Only some lines are wanted. Transcribe, exactly, the lines below from the line with "You are a computer-use" up to and including the line with "Instruction: Open the".

Segment Start: GIVEN ENTRIES

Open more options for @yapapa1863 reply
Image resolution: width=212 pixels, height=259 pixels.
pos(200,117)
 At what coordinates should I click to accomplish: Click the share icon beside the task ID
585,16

Segment End: GIVEN ENTRIES
Segment Start: GIVEN ENTRIES

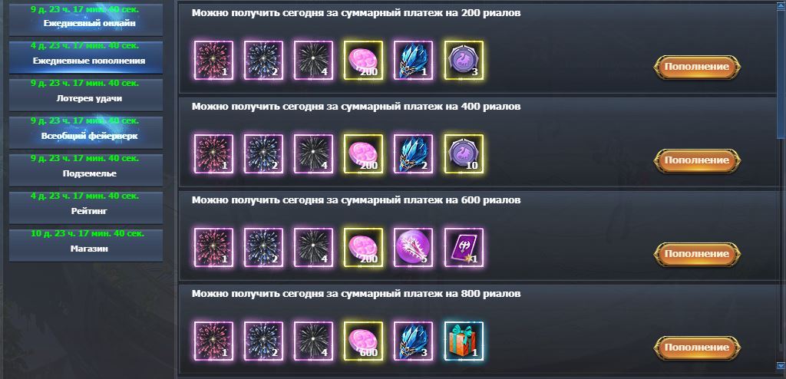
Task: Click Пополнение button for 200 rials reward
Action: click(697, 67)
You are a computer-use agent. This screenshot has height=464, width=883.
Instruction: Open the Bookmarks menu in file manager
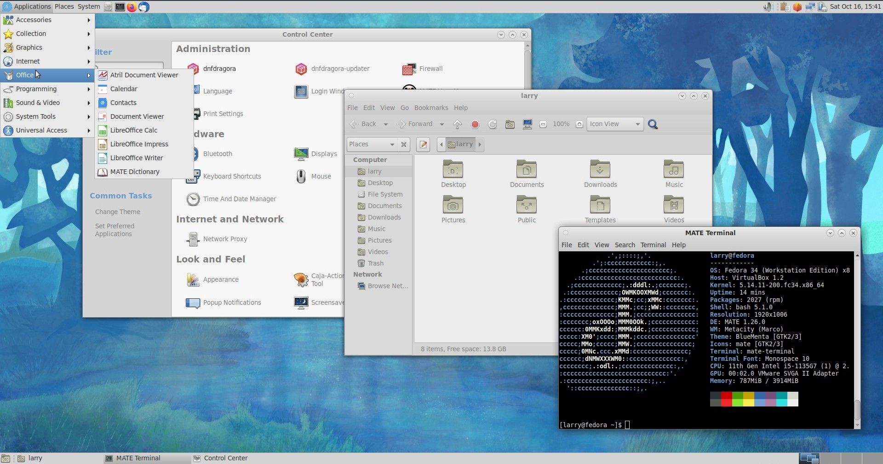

Segment End: GIVEN ENTRIES

▸ ANSWER FOR THE TASK
You are a computer-use agent. This screenshot has height=464, width=883.
Instruction: Open the Bookmarks menu in file manager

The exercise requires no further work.